Giudicarie
giovedì 18 Giugno, 2026
Il proprietario scende per fare pipì e gli rubano la macchina, poi minacciano i carabinieri
di Patrizia Rapposelli
Durante la perquisizione, i due ventenni sono stati trovati in possesso di coltello e martelletto frangi vetro rubati il giorno prima
È sceso dall’auto, una Hyundai, a Tione di Trento in zona industriale, per fare pipì. Così il proprietario della macchina si è allontanato dal mezzo, lasciandolo incustodito. È stato in quel momento che due 20enni, senza fissa dimora soliti a frequentare la zona della val Rendena, sono saliti a bordo della Hyundai e sono scappati. È successo nella notte tra lunedì e martedì, verso le 2.30. Ora i giovani sono nei guai.

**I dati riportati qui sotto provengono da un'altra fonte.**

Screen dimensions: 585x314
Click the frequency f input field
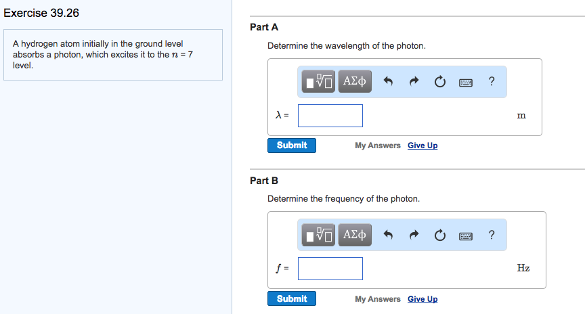330,269
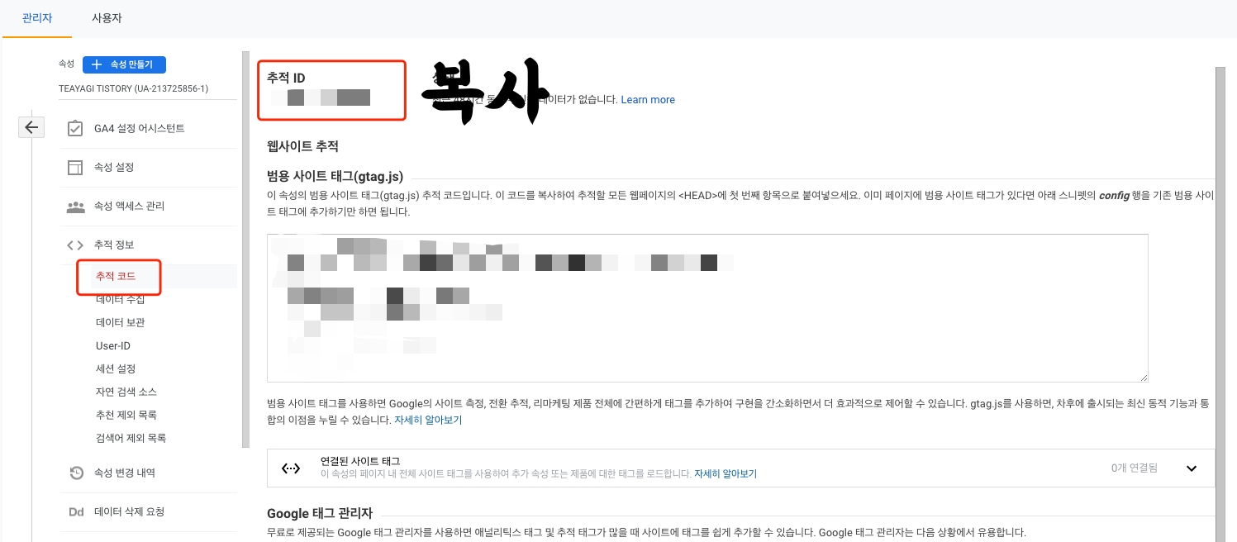Select User-ID in the sidebar
Viewport: 1237px width, 542px height.
pos(112,345)
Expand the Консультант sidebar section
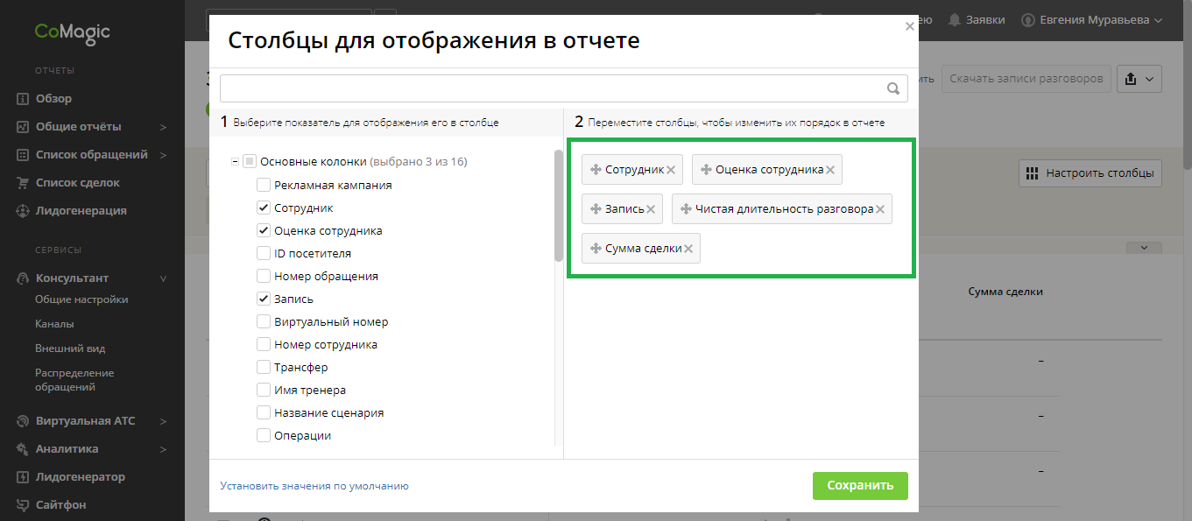Screen dimensions: 1192x521 click(163, 278)
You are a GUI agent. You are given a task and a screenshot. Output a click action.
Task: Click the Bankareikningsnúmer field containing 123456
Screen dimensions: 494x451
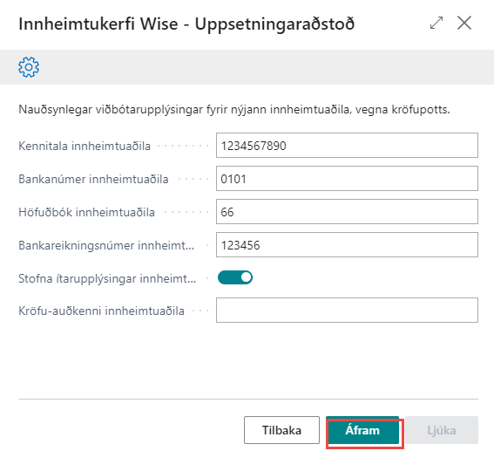pyautogui.click(x=347, y=245)
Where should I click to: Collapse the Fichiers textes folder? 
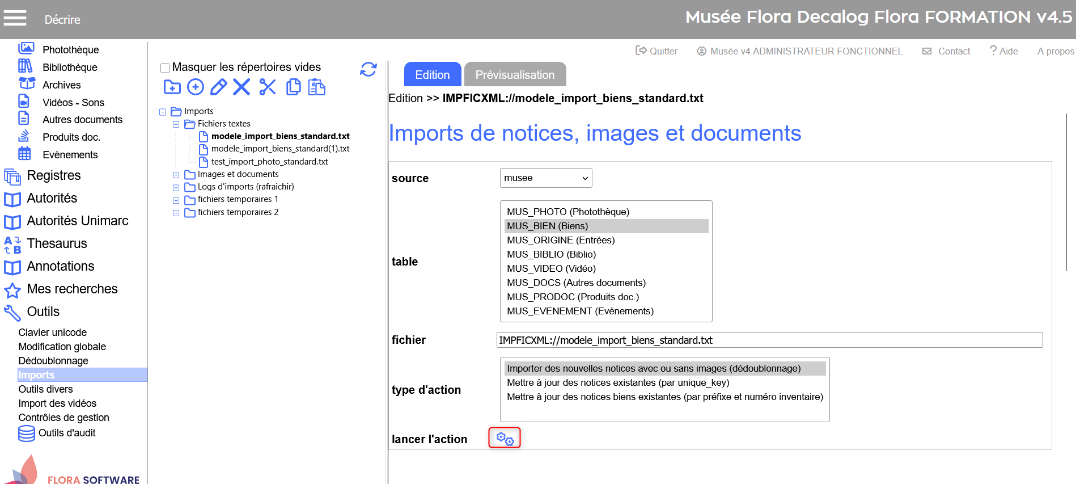tap(176, 124)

Infatti, sono stati arrestati in flagranza di reato con l’accusa di furto aggravato, resistenza a pubblico ufficiale e possesso ingiustificato di armi o oggetto atti ad offendere.
Ancora martedì mattina sono comparsi davanti al giudice per il processo per direttissima: sono stati condannati dal giudice alla pena di un anno e sei mesi di reclusione e al pagamento di una multa pari a duemila euro. La vittima, dopo il furto subito, ha chiamato subito il 112 e l’intervento veloce dei carabinieri della stazione di Carisolo, con la collaborazione delle stazioni di Tione e di Ponte Arche è stato fondamentale. Dopo circa un’ora i carabinieri di Carisolo hanno individuato la macchina rubata nel comune di Pinzolo. I due militari hanno bloccato l’auto e dopo una colluttazione sono riusciti a bloccare i due giovani. Accompagnati in caserma, però, gli arrestati hanno fatto resistenza. Tanto da arrivare a insultare e minacciare i carabinieri. Oltre a tutto, durante la perquisizione, i due sono stati trovati con addosso un coltello multiuso e un martelletto frangi vetro, utilizzato solitamente per rompere i finestrini delle auto in sosta. Tutta merce risultata rubata il giorno prima in uno dei supermercati della zona.